5 Responses to “Sarah and the spelling bee”

  1. Spot on, for all the exact reasons. I will no longer watch Keith olbermann or Rachel Maddow, since all they do is reinforce what I think, not challenge it.

    That said, I wonder how it is that Americans don’t seem to find it disturbing enough that a person supposedly positioned to become Vice President of the United States can get away with rattling off anything but the answers to questions posed. It either suggests that she is incomprehensibly incapable of comprehending a question or either too arrogant or too ignorant to honestly believe that such a strategy is acceptable to global leaders looking for specific answers to specific questions.

    Gwen Ifill should not have accepted those answers. Sarah Palin might just as well have told her to feel free occupying herself with something else since she had no intention whatsoever of giving consideration to the questions. And Ifill, if she intended accepting that, should have occupied herself with something else.

    October 4, 2008 at 10:41 pm
  2. sarah palin is almost as full of fail as zuma. and just about as equally qualified to be the backseat driver as well.

    FULL. OF. FAIL.

    [i need to start looking into new countries to live...]

    October 5, 2008 at 2:55 am
  3. Kit #

    Gosh darn it, what are you doing thinking to criticise the hockey mom you piece of gotcha journalism, you!

    I thought at the beginning that this was just a strategy to ensure that the jolly old Joe Six-packs of the Republican Party didn’t get into this poisoned chalice of a term…but no. It appears that they’re actually really trying and, worse, people are eating this gruel.

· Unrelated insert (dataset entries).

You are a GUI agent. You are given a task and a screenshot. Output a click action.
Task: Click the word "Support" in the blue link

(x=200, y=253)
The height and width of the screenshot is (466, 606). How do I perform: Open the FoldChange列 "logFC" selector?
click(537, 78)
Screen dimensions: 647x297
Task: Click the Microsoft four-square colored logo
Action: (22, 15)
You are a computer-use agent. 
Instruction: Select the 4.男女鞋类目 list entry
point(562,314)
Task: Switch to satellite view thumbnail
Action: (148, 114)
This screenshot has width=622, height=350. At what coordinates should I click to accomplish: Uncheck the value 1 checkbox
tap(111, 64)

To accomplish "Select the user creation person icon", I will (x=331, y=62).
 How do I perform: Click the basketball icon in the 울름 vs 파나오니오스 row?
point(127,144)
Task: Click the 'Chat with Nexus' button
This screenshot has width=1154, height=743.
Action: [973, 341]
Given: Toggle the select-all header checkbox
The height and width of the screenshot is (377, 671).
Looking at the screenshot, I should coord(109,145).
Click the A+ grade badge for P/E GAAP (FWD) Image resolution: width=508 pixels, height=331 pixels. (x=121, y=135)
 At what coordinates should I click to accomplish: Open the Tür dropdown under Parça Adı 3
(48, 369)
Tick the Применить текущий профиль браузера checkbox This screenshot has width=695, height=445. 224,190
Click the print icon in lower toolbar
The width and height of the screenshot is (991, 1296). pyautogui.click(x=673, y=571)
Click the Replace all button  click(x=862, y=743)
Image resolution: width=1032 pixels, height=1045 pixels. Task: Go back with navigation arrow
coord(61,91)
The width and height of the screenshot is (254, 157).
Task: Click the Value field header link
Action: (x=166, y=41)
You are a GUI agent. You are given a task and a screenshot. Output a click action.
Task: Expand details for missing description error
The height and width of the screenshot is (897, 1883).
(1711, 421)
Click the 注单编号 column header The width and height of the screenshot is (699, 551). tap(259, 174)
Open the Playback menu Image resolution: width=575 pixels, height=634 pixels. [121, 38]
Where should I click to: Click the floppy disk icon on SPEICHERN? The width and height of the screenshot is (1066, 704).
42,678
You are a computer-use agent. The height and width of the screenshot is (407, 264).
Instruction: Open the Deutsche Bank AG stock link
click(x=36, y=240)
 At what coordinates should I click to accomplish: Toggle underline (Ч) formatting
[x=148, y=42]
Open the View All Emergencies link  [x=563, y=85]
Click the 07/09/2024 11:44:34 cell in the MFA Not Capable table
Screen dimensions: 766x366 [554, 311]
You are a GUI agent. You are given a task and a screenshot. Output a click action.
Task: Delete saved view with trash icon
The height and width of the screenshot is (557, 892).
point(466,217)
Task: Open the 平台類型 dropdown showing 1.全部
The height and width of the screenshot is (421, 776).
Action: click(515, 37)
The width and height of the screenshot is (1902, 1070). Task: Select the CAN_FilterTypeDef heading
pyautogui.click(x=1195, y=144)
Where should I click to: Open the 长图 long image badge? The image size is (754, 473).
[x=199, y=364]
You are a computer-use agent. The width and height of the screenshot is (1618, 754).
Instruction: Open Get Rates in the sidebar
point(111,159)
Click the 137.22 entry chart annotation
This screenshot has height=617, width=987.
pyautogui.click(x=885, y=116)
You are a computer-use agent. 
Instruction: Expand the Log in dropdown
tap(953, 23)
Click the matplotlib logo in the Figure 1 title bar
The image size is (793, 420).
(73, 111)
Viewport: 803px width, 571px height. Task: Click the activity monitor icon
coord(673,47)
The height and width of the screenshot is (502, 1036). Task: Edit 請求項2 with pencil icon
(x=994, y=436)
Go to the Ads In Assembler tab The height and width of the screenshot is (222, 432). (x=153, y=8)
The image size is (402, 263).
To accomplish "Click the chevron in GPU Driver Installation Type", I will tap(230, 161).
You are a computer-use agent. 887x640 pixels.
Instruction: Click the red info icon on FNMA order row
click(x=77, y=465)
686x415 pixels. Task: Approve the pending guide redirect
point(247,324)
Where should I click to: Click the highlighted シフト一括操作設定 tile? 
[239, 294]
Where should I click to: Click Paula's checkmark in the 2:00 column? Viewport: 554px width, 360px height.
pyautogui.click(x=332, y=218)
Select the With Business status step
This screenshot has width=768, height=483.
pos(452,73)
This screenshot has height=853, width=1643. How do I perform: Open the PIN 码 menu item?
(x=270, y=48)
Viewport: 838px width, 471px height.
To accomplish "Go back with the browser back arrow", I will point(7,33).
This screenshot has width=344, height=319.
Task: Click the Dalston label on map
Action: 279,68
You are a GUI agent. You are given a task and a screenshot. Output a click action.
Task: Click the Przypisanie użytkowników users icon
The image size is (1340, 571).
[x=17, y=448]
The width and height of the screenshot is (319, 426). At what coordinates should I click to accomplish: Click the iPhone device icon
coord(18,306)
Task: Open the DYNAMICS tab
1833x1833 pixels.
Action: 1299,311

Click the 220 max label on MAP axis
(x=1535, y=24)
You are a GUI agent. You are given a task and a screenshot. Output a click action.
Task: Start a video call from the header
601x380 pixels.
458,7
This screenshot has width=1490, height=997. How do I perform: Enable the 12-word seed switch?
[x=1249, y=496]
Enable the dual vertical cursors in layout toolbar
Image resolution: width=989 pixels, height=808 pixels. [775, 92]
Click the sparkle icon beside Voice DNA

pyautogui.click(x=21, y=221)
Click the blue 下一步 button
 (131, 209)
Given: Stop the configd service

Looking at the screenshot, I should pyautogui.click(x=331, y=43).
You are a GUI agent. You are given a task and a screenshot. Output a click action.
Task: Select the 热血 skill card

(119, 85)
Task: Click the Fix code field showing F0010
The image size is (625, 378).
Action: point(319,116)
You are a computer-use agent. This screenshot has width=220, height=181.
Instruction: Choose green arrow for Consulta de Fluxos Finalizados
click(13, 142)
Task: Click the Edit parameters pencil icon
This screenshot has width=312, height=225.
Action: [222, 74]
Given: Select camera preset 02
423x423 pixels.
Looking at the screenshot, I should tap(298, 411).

    When people I otherwise consider to be intelligent send me rude comments like ‘Never mind the economy, what about the murder of thousands of unborn babies,’ I feel that the floppy answer-to-everything-but-the-question isn’t unique to Mrs Palin. Most particularly because the Republicans have had back to back terms and changed not much about what supposedly, according to my correspondent ‘matters’.

    Michael Palin for Vice President, I say. He’d be fun in an intelligent way…

    October 5, 2008 at 5:36 pm
  4. Bonginkosi #

    It is funny perculiar that Americans can even be contemplating to vote for this lady! Can you imagine Sarah Palin being the American president? It is a distinct possibility since McCain is getting a bit long in the tooth and anything can happen! (Perish the thought). But then again, they did vote Bush in twice!

    October 6, 2008 at 8:09 am
  5. marc #

    Clearly the mccain camp had given Palin a strategy and instructed her to be rhetorical (like obama) and just ‘dont mess up’ She did that. and may have saved mccain campaign.
    I reckon Bill O Reilly deserves a debate… like he said- he wouldn’t have let Palin get away with her answers, he wouldv’e probed the both of them till they answered the damm thing (although we wouldve most probably heard more of him than the two VP’s put together).. I love the guy.